Agronegócios
10/05/2019 17:10

FGV/André Braz: carne suína subiu 17,09% na 1ª prévia de maio do IPA-M, com peste na China


Por Vinicius Neder

Rio, 10/05/2019 - A carne suína processada saiu de variação zero na primeira prévia de abril para uma alta de 17,09% na primeira prévia de maio do IPA-M, componente do atacado do Índice Geral de Preços - Mercado (IGP-M). O dado, divulgado nesta sexta-feira pela Fundação Getulio Vargas (FGV), é efeito da peste suína africana na China, mas o pesquisador André Braz considera que os primeiros movimentos ainda são especulação.

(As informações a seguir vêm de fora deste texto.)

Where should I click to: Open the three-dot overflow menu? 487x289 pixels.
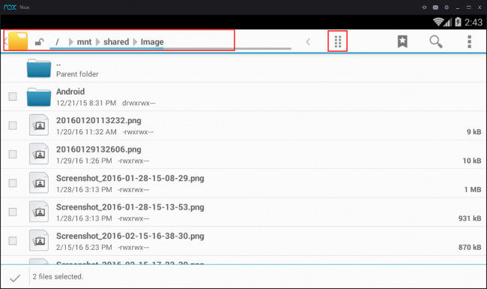click(x=469, y=42)
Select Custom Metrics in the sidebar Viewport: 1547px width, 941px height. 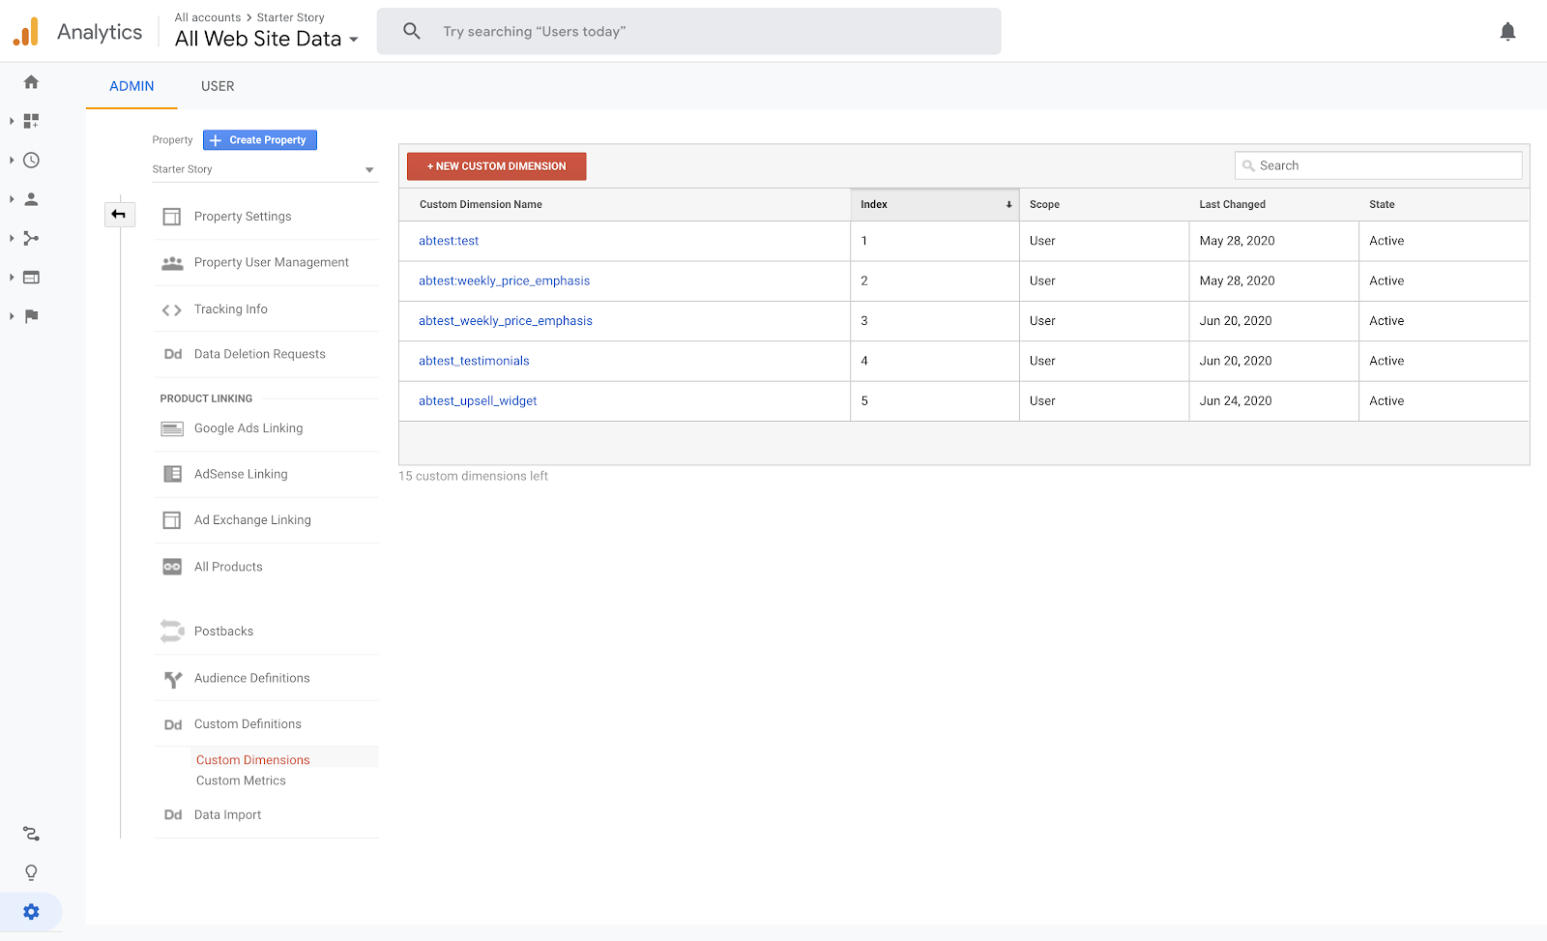[241, 780]
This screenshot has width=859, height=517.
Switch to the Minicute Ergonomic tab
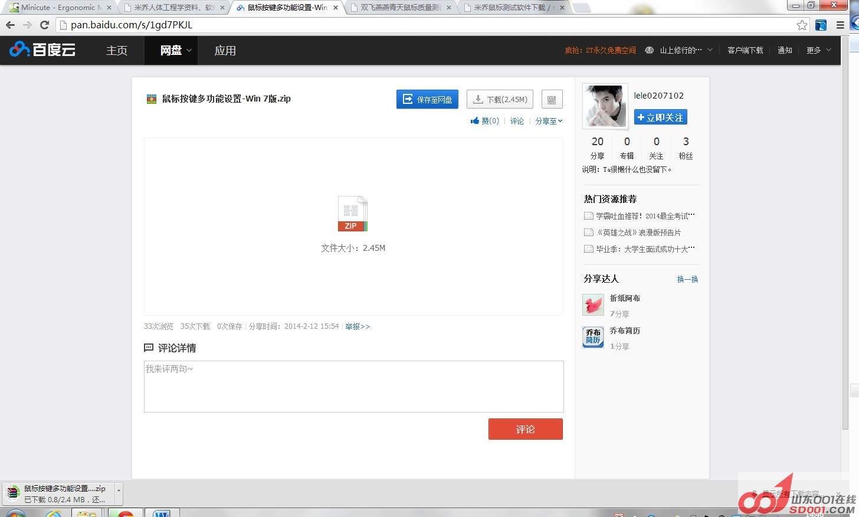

"Não reviso na volatilidade", afirmou Braz, que é coordenador do Índice de Preços ao Consumidor (IPC) do Instituto Brasileiro de Economia (Ibre/FGV). Segundo o pesquisador, ainda falta informação sobre como a peste vai se alastrar na Ásia e sobre os efeitos disso nos preços de carne. "Não é a sangria desatada que estão apresentando", disse Braz.

Ainda no IPA-M, a carne de aves passou de 1,70% na primeira prévia de abril para 2,01% na primeira prévia de maio. Já a carne bovina até desacelerou, passando, no mesmo período, de 2,71% para 0,87%.

Para Braz, o comportamento do Índice de Preços por Atacado segundo Estágios de Processamento (IPA-EP), que permite visualizar a transmissão de preços ao longo da cadeia produtiva, corrobora a análise de que os primeiros movimentos nos preços da carne podem ser especulativos. Os preços dos animais vivos desaceleraram.

Dentro do IPA-EP, as carnes processadas estão entre os bens finais. Olhando para as matérias-primas brutas, o preço do suíno vivo saiu de uma alta de 4,41% na primeira prévia de abril para um avanço de 0,11% na primeira prévia de maio. No mesmo período, as aves vivas foram de 3,78% para 2,71%, enquanto os bovinos passaram de 0,64% para 0,06%.

Braz também lançou dúvidas sobre a capacidade de a inflação das carnes processadas no atacado chegar com força ao consumidor. Com o mercado de trabalho ainda deteriorado e projeções de crescimento econômico em revisão para baixo, a demanda fraca poderá conter as altas no varejo.

"O consumidor não vai ter muita grana para comprar carne mais cara", disse Braz. Para o pesquisador, se o movimento de alta nas cotações globais de carne se mantiver por causa da peste na China, o mais provável é que as altas de preços sejam divididas entre perda de margem para produtores e varejo e um pouco de inflação ao consumidor. Além disso, passado os efeitos da peste suína africana, a tendência é de que a alta de preços seja devolvida.